The Buzz Latest News

Should I Feel Feminist Shame for Finding ‘Rapey’ Superbowl Commercial Hot?

This morning I settled in to watch a few Superbowl commercials, not being one to tune in to the big game (#teamDownton). The Doritos commercial was cute, I was grossed out by GoDaddy, and I found the following Audi commercial to be cute, fun and kind of sexy.

I specifically thought that the kiss was kind of hot, and felt what was surely the commercial's intent as the kid drove away gleefully with a black eye: that he was a bad ass. The tagline reads: "Bravery. It's what defines us." We're meant to be rooting for the underdog. The single, less popular kid (who nonetheless is still conventionally attractive) got to kiss the beautiful prom queen, who appears to be dating who we presume to be the Alpha male prom king.

Then I happened to see a local columnist's column on sexist Superbowl commercials and how conservatives rush to defend them. I was curious which commercials he would call out, and was pretty surprised that the Audi commercial was the centerpiece of his commentary, in which he defined it as 'rapey.'

Uh oh. I'm of the brand of feminist (and human) that likes to tout "enthusiastic consent," which is the idea that a person should obtain explicit permission before making a sexual advance. How did I miss all the red flags in this commercial? It's pretty much the type of situation enthusiastic consent was created for — not a scary rape by an attacker in a dark alley, but a nice guy the girl knows taking liberties she may or may not be comfortable with, without finding out first.'s Joel Mathis described it thusly

"Here’s what we know about the kiss in this commercial, based entirely on the information given us onscreen:

• The young woman who receives the kiss chose to be at prom with someone else.

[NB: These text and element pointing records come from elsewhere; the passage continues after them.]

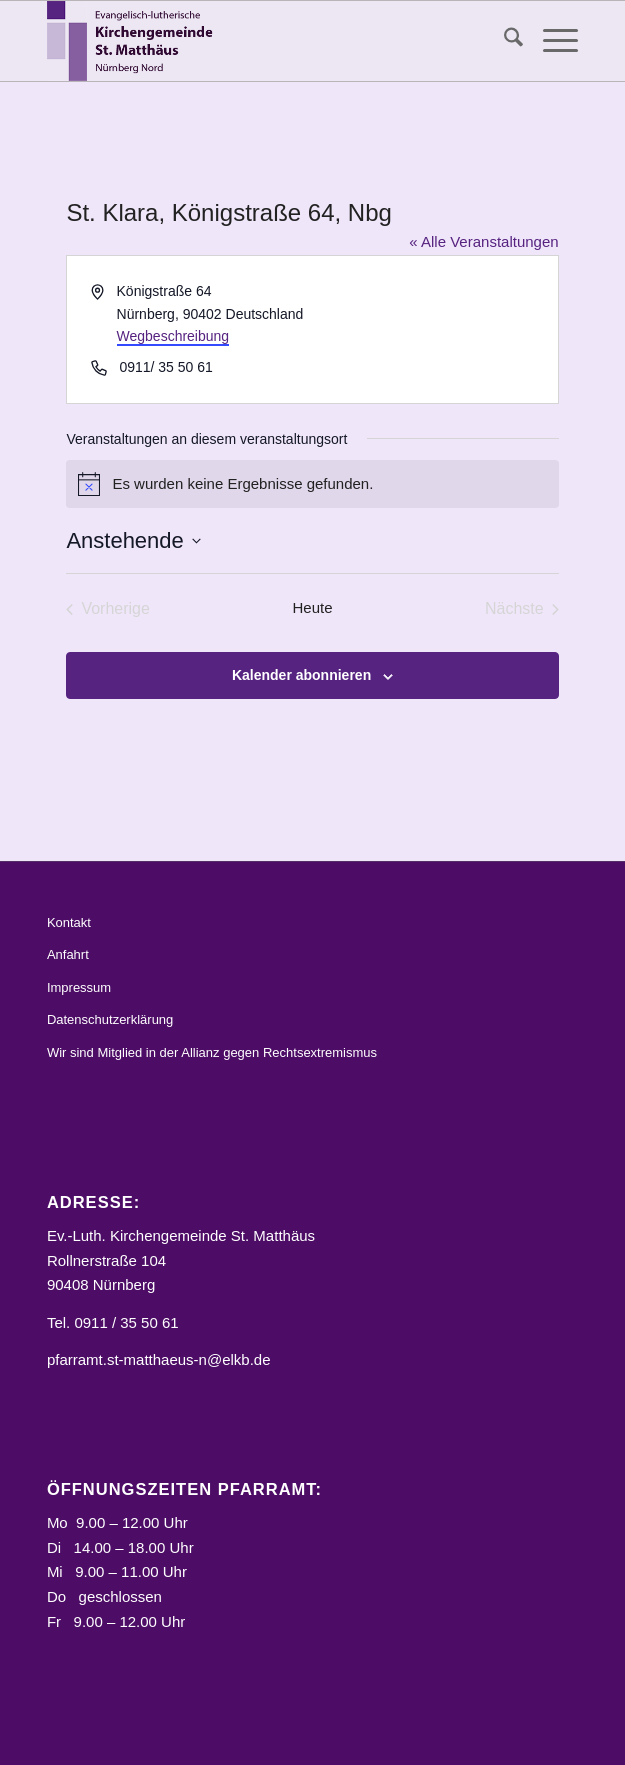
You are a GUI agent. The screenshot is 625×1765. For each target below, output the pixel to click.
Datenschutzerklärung (110, 1019)
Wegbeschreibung (173, 336)
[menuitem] (503, 41)
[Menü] (550, 41)
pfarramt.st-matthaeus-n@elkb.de (159, 1359)
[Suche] (503, 41)
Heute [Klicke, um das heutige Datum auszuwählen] (312, 607)
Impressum (79, 987)
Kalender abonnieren (301, 675)
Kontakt (69, 922)
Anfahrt (68, 954)
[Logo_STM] (259, 41)
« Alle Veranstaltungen (483, 241)
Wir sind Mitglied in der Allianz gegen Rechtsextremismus (212, 1052)
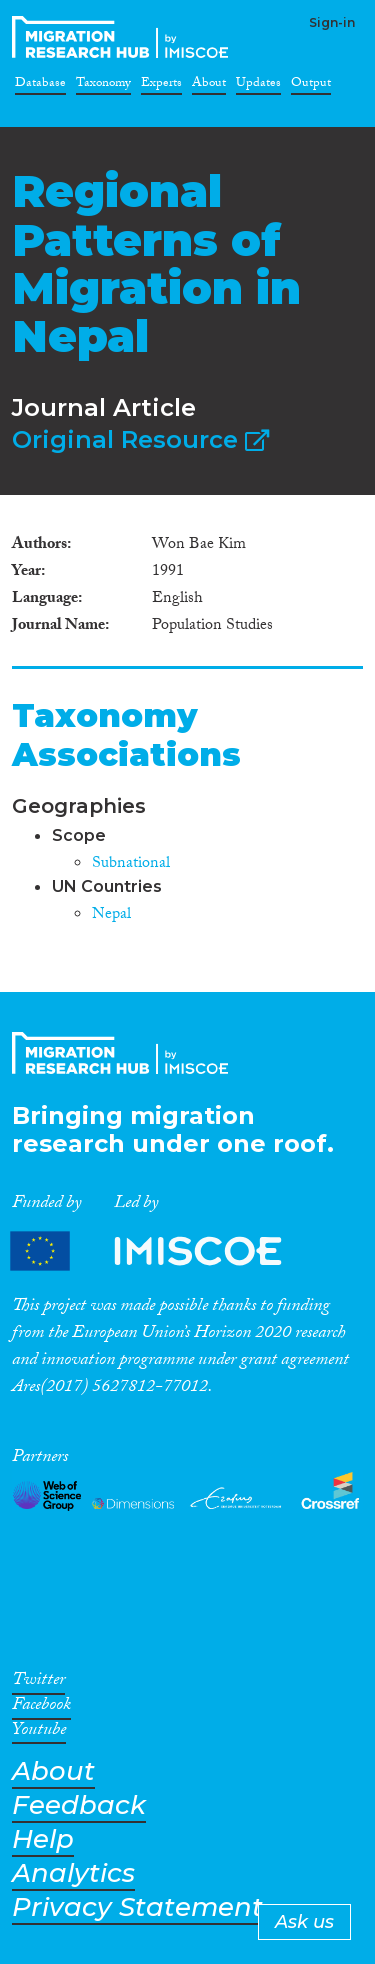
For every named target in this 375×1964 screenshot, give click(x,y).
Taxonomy (103, 86)
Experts (161, 86)
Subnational (131, 864)
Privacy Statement (137, 1907)
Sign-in (332, 22)
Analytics (73, 1873)
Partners (163, 1250)
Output (311, 86)
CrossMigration (124, 37)
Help (43, 1839)
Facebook (41, 1708)
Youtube (39, 1733)
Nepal (111, 915)
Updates (258, 86)
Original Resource (140, 439)
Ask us (304, 1922)
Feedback (79, 1805)
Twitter (38, 1683)
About (209, 86)
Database (40, 86)
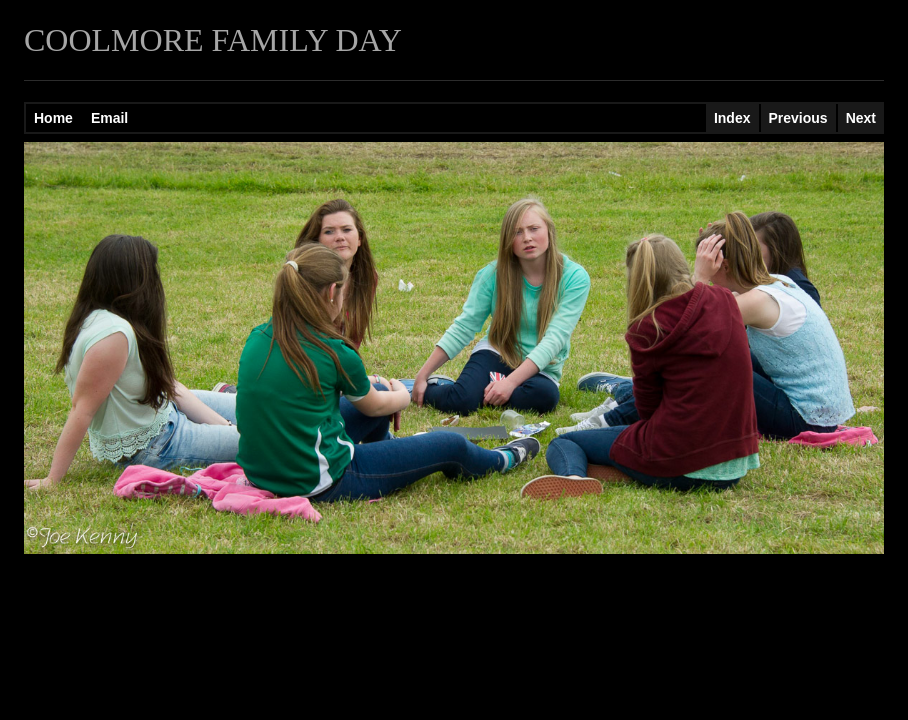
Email (109, 118)
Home (53, 118)
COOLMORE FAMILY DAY (213, 40)
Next (861, 118)
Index (732, 118)
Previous (798, 118)
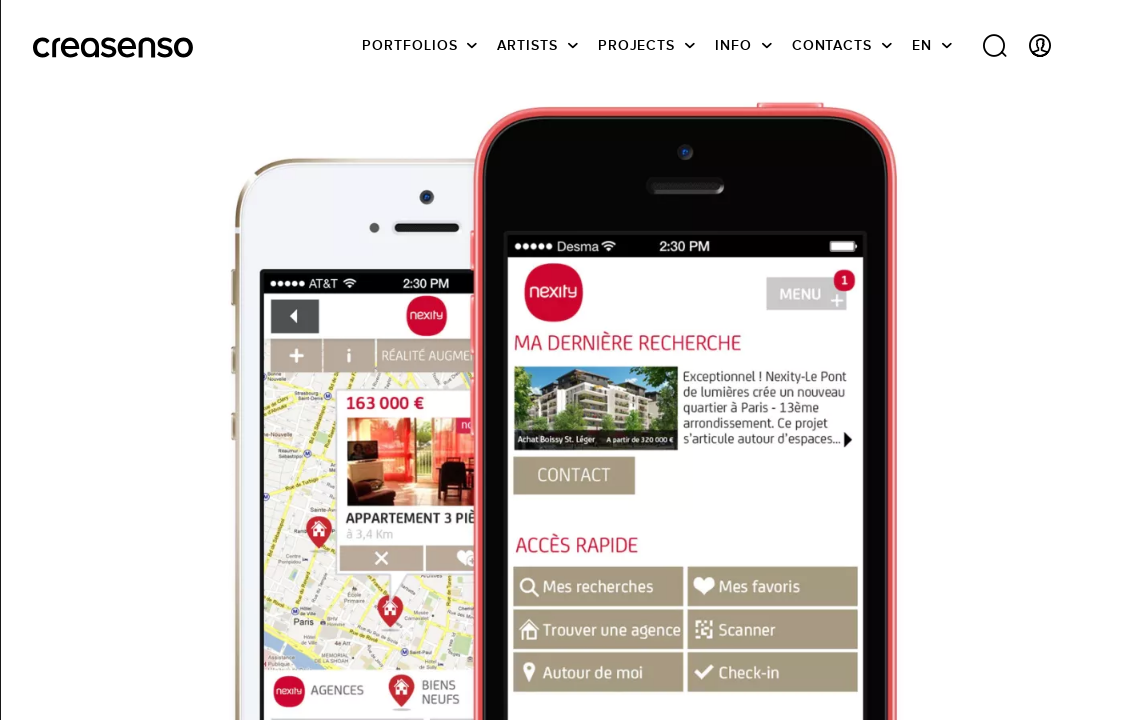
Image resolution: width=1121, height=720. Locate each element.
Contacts (832, 45)
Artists (527, 45)
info (733, 45)
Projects (636, 45)
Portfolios (409, 45)
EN (922, 45)
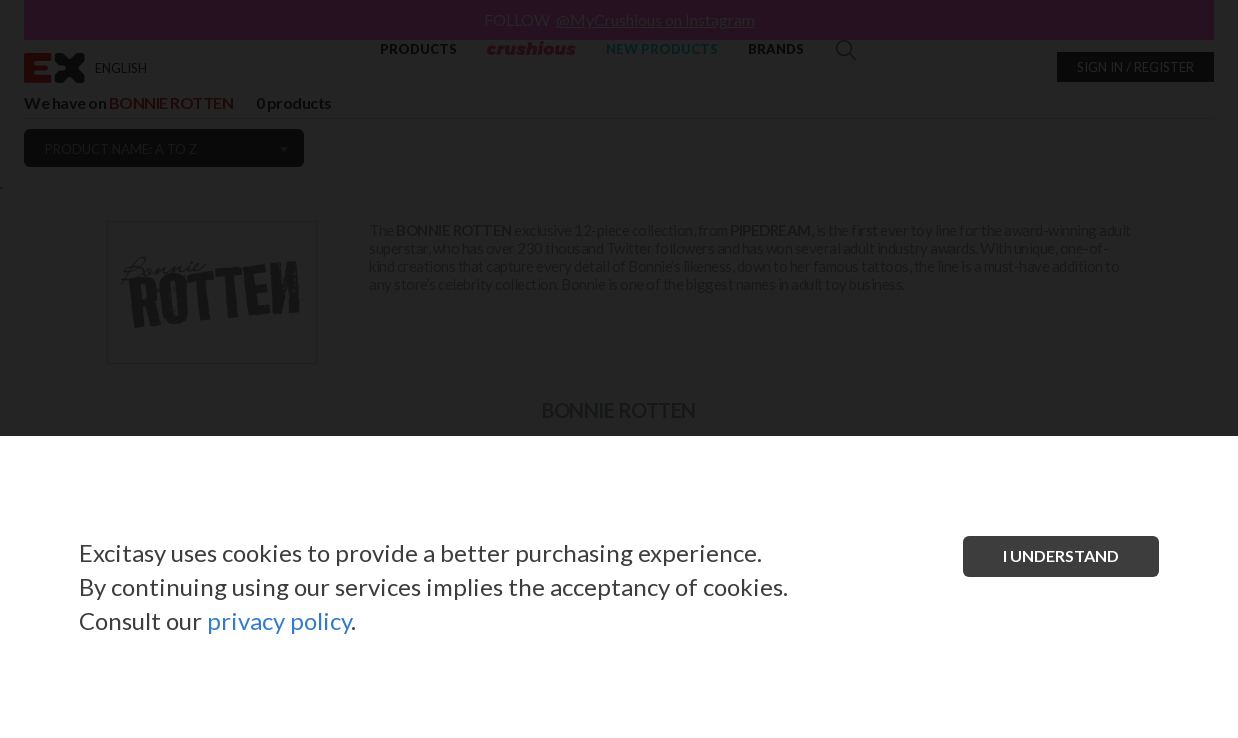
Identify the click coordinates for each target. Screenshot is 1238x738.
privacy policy (279, 620)
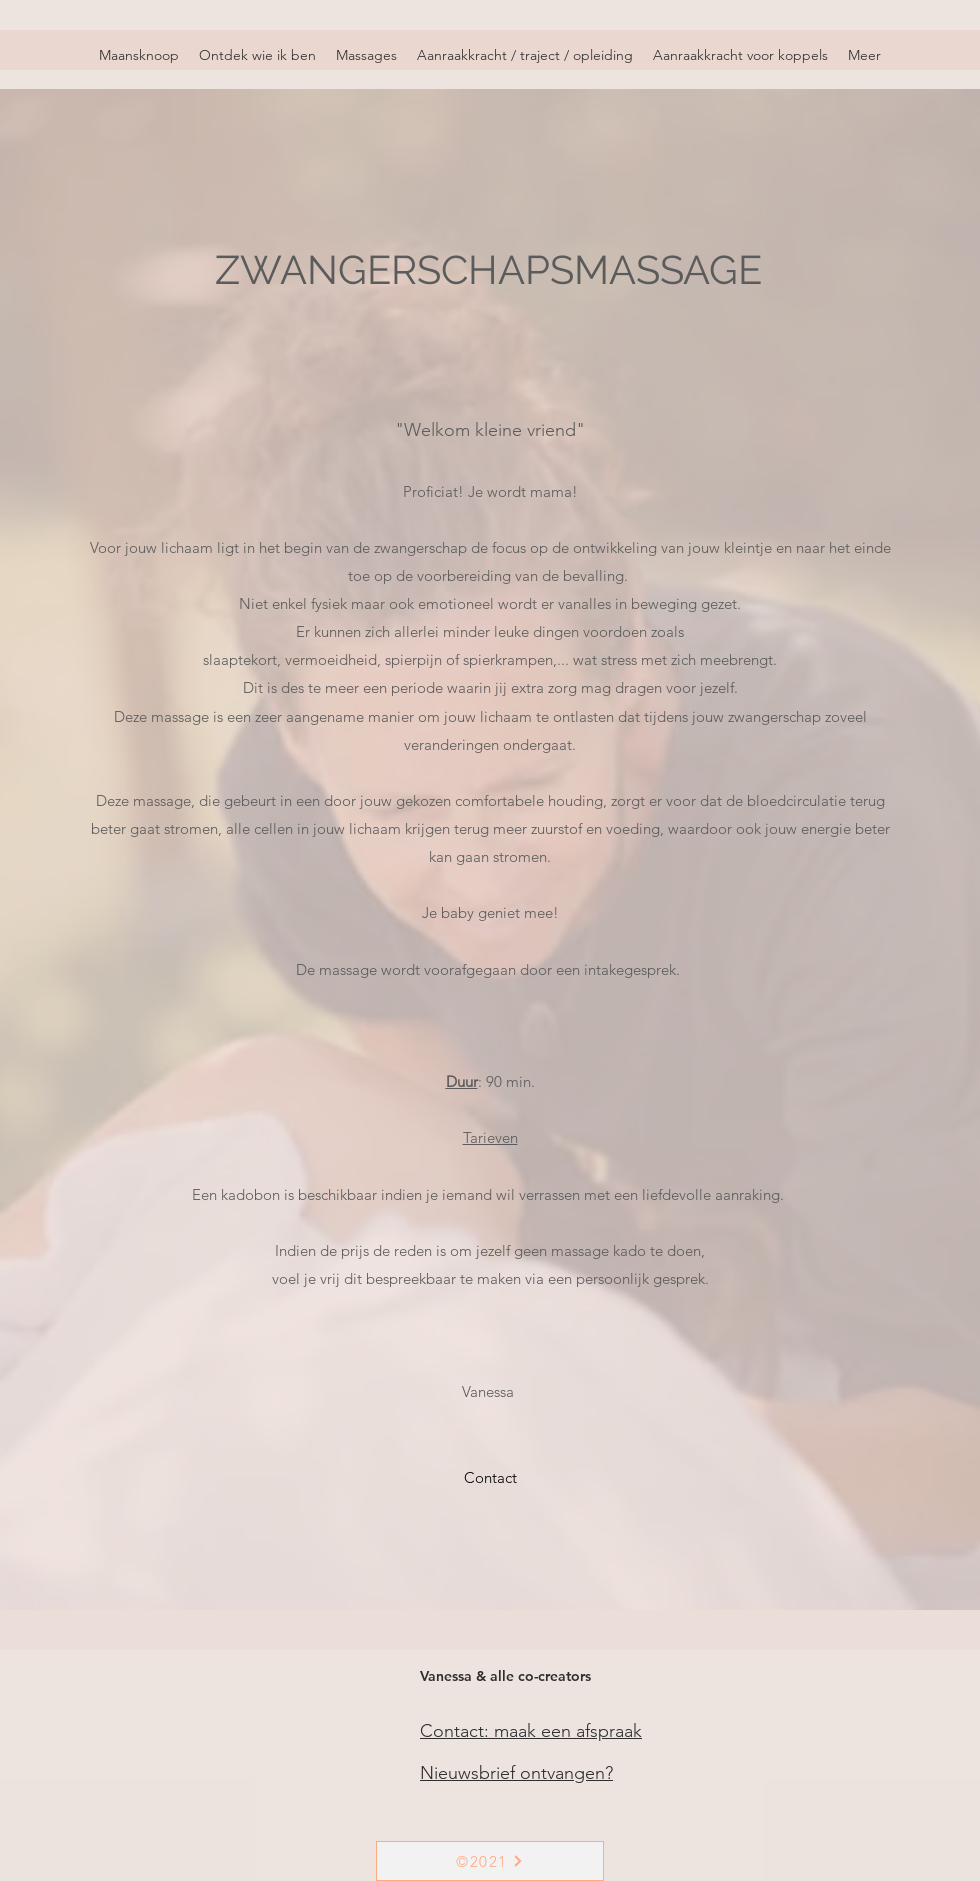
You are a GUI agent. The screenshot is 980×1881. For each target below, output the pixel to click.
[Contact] (490, 1478)
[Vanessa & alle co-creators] (509, 1676)
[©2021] (490, 1861)
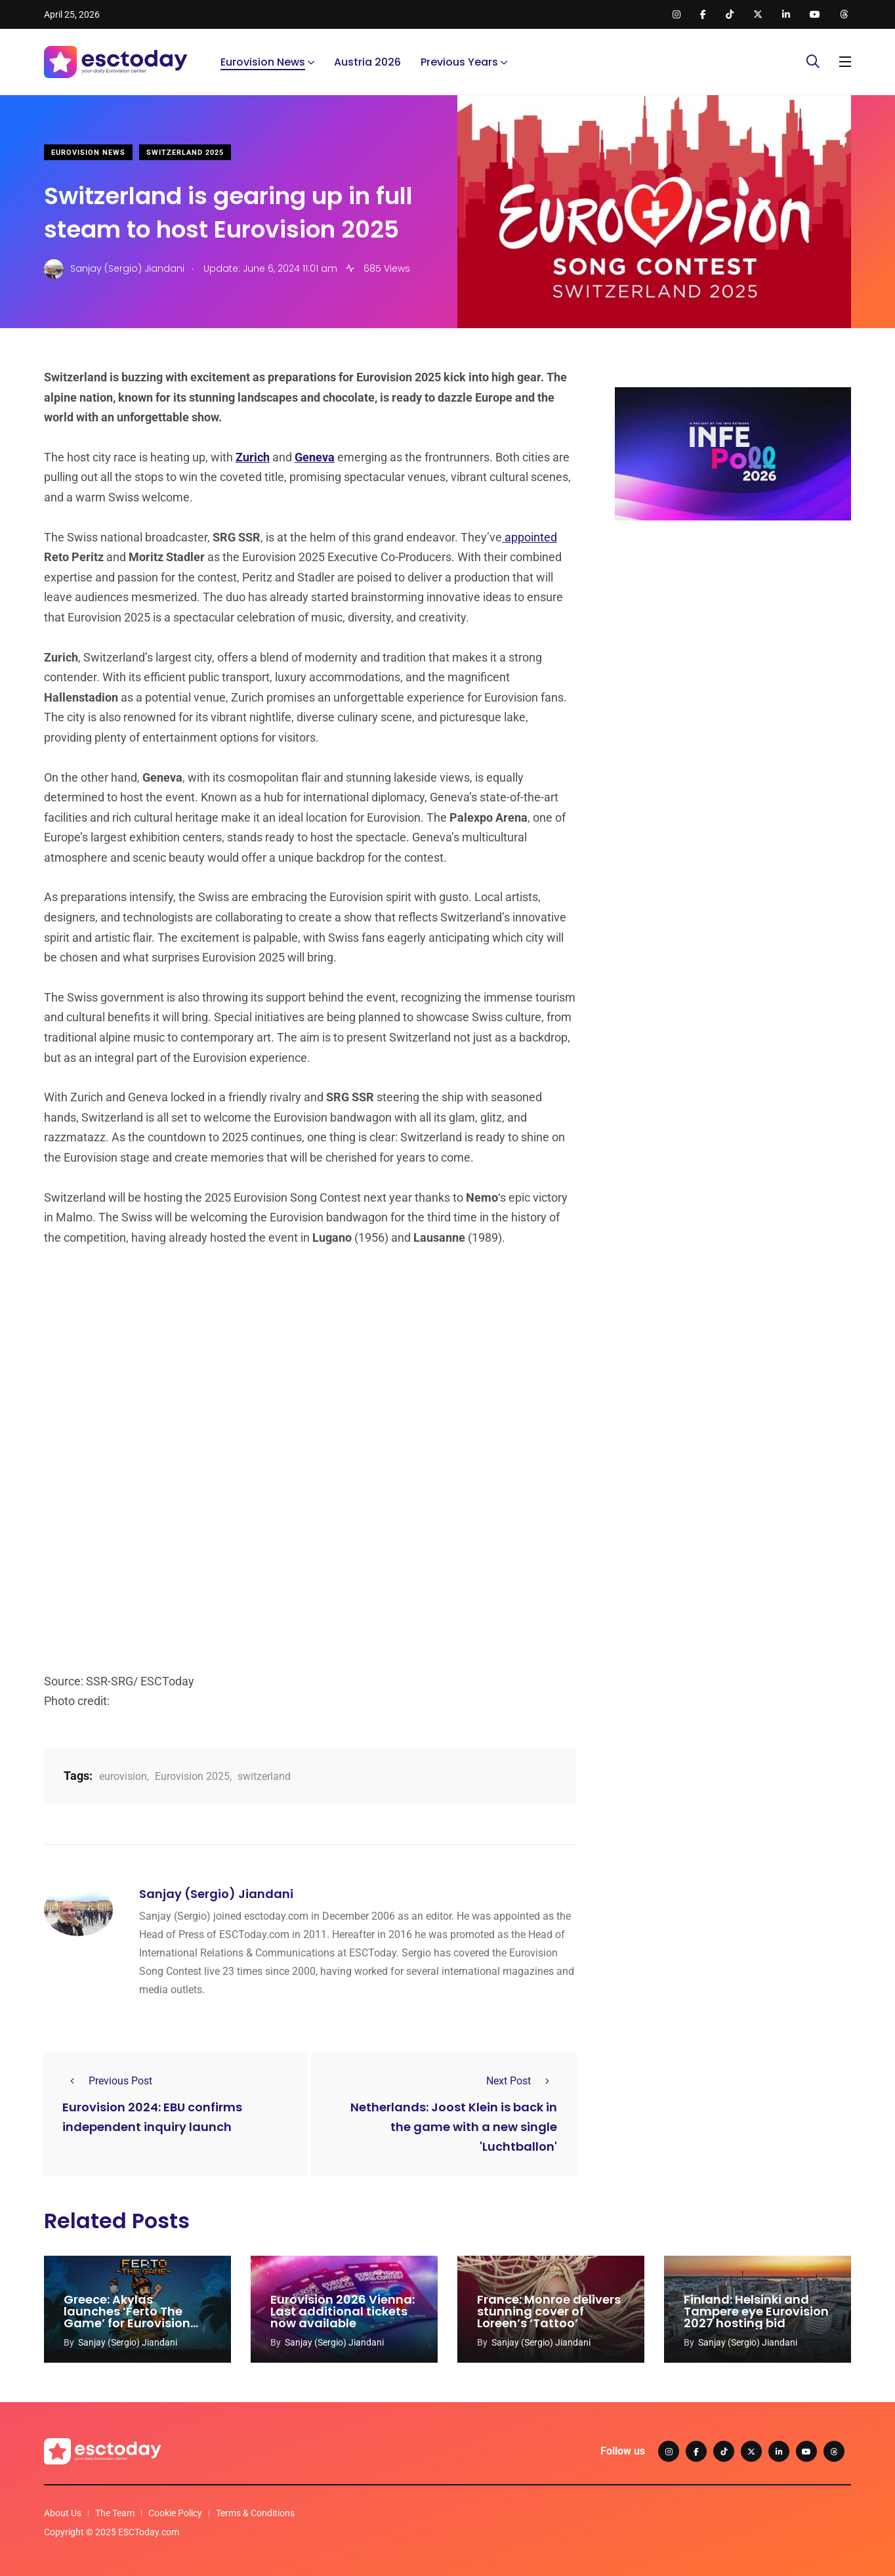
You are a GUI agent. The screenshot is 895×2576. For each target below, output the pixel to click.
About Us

• Our “hero” forcibly turns her around and jams his mouth to hers almost before she can identify him, and certainly without any permission being sought or given. What’s more, this is a demonstration of his new, Audi-fueled power.

• He leaves prom without her—suggesting that she still chooses to be at prom with somebody else."

It may be an exaggeration to term the commercial "rapey." Mathis defends that word choice in the comments section of the piece linked above. But the situation does speak to the point of a lot of rape culture prevention. If we address these small instances of impropriety and boys feeling "entitled" to acts of aggressive sexuality then perhaps we as a society would be less permissive of rape in general and there would be less victim shaming, as there has been in the Steubenville case. 

How does a woman resolve that with the fact that a lot of aggressive sexuality is attractive? Not all women would find a kiss like that in the commercial attractive, but I also think a lot would. This is part of the confusion that makes it so easy to coerce girls into situations they're not comfortable with, that they only later identify as violating. How can we advise on avoiding those situations if adult women are still confused by some of the same internal and external signals? Does that mean it's just part of life?

So, do I fail feminism? Or as critics have said, is the idea that this commercial is rapey a humorless overreaction?